### Your task
In the review, condense the paragraph that begins "Of the three parts" into a short bulleted list that keeps its main facts.

### Text
·····
At first glance, Mankind Beyond Earth looks rather retro: the Chesley Bonestell cover art, the font, even the title (“Mankind” versus, say, “Humanity”).

Of the three parts, the second is perhaps the strongest. Piantadosi goes into great detail about the issues humans face attempting to live beyond Earth, such as developing robust, closed-loop life support systems and countermeasures to keep astronauts healthy after extended exposure to microgravity. The biggest obstacle, he argues, is cosmic radiation, since unlike other issues of human exposure to the space environment, there is no clear solution regarding how to protect people from the exposure to this radiation. “The only practical strategy is to keep radiation exposures as low as reasonably achievable,” he concludes (emphasis in original.)

The first and third parts of the book, though, are much weaker. The first part is a mix of history (of spaceflight and terrestrial exploration) that tries to make the case for returning to the Moon, “the only place large enough and close enough to implement a long-term strategy for interplanetary space exploration involving people.” But beyond describing the advantages of lunar settlements—their proximity to Earth, available resources, and so on—he doesn’t make much of a case for going there that hasn’t already been made, unsuccessfully, in the past, such as during the Vision for Space Exploration. The third part is no better, growing more speculative as he examines human exploration into the outer solar system and even to other solar systems.
·····
### Saved data entries
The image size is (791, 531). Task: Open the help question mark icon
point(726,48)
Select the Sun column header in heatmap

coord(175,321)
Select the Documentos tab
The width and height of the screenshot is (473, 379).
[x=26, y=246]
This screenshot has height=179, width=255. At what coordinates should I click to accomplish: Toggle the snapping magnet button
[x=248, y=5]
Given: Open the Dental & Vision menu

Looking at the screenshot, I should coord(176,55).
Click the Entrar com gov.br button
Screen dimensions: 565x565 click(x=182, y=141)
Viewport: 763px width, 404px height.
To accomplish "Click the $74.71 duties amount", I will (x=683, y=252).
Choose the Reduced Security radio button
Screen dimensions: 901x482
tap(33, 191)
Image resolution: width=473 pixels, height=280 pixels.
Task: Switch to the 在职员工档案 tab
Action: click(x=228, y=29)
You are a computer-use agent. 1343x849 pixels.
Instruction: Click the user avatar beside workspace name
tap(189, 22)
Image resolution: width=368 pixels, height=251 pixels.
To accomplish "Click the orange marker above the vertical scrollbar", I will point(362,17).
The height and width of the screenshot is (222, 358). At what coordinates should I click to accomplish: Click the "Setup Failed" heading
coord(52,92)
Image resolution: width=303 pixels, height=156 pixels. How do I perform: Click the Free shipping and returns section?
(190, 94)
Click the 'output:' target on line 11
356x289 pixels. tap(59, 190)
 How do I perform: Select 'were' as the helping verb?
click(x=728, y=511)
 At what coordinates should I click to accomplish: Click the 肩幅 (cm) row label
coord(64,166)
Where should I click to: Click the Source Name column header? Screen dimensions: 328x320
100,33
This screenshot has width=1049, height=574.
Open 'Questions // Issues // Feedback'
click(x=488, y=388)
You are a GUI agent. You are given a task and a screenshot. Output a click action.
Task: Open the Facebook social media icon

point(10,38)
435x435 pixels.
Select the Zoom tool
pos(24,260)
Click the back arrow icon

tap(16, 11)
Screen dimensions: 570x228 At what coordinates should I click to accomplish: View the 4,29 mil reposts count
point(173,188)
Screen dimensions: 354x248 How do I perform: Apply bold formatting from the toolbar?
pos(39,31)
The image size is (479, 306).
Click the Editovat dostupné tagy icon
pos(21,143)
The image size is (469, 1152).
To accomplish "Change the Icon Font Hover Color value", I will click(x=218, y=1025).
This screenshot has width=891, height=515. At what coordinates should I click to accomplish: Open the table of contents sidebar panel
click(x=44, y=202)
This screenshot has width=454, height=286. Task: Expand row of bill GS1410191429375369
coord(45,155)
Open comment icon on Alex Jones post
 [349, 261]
·····
### Solution to the problem
- The second of the book's three parts is perhaps the strongest.
- Piantadosi examines in detail the problems humans face in trying to live beyond Earth, including building robust, closed-loop life support systems and keeping astronauts healthy after long exposure to microgravity.
- He argues that cosmic radiation is the biggest obstacle, because unlike other hazards of the space environment, it has no clear solution.
- He concludes that the only practical strategy is to keep radiation exposures as low as reasonably achievable.